UV-vis Notebook Template

Your Name
Janaury Day, Year

Introduction

Insert your introduction here.

Your intro should usually be written before lab.

Write a short paragraph about the purpose of the lab, the technique(s) you're using, the samples you're analyzing, and any additional background information you can think of that will help frame the purpose of the lab. At minimum you should include and overview (not detail) of:

  • What the sample/analyte is
  • The technique(s) you are using

Materials and Methods

Fill in all of the exact details necessary for you to repeat the study without any additional resources.

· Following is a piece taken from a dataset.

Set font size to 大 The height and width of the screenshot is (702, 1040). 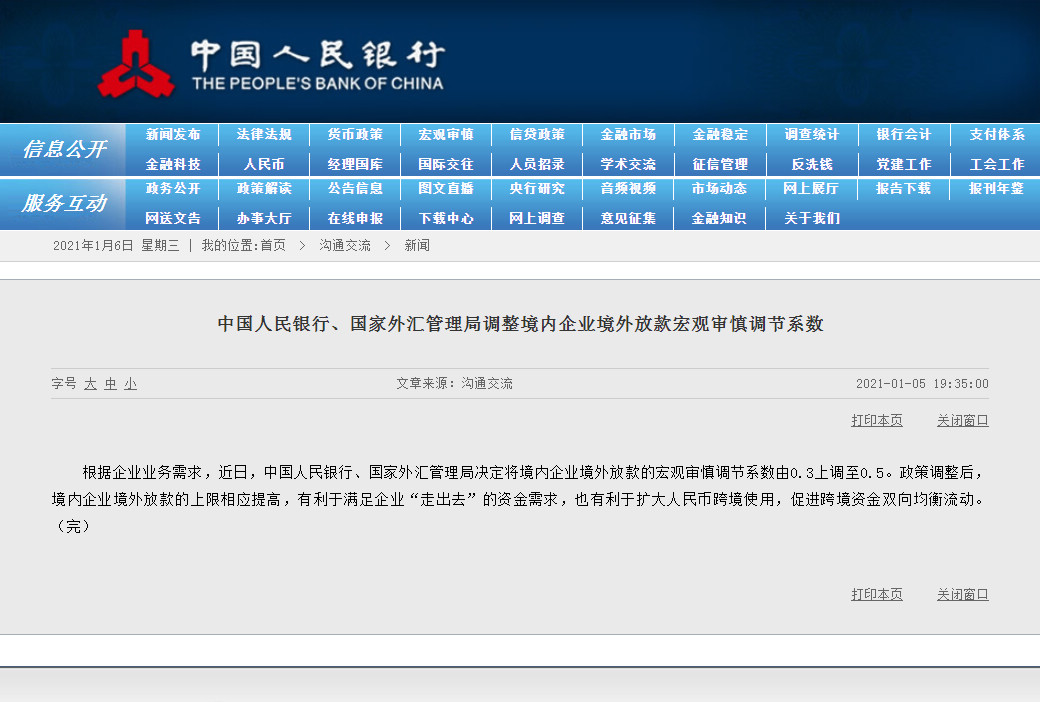[90, 384]
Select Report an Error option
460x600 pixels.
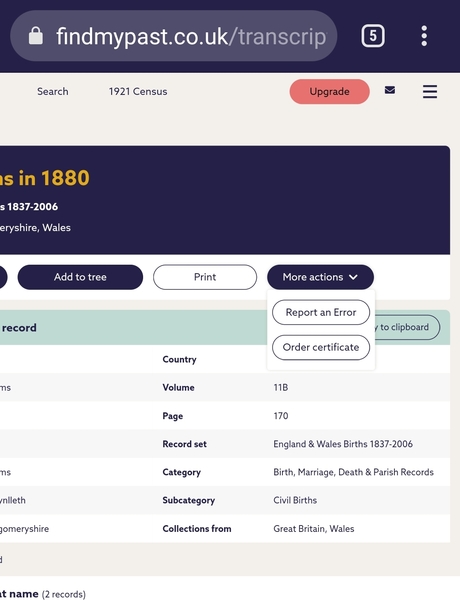point(321,312)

Much of this section should be filled in during lab!

Materials

  • Insert chemicals/materials here.

Sample Preparation

  1. Insert step-by-step procedures here.
  2. Next step...

Standard & QC Preparation

Standards

The following code chunk contains a function to calculate serial dilutions, which was copied directly from the Octave Cookbook in the Lab Manual (Appendix B). Run it as-is and then you can call the function serialDilution() to do your calculations for you.


In [1]:
###### Use this function to calculate stand concentrations. ############################
## Leave the function alone 
function concentrations = serialDilution(stock, pipettes, flasks)
    concentrations =[];
    for i = 1:length(pipettes)
        if i == 1
            concentrations(i) = stock * pipettes(i)/flasks(i);  # calculate first dilution
        else
            concentrations(i) = concentrations(i-1) * pipettes(i)/flasks(i); # calculate all other dilutions
        end
    end
    concentrations = flip(concentrations)'; # reverse the vector from lowest to highest and transpose to column vector
end
########################################################################################

Quality Control

Instrumentation

Fill in the instrument settings table. Look up the values on the Vernier website.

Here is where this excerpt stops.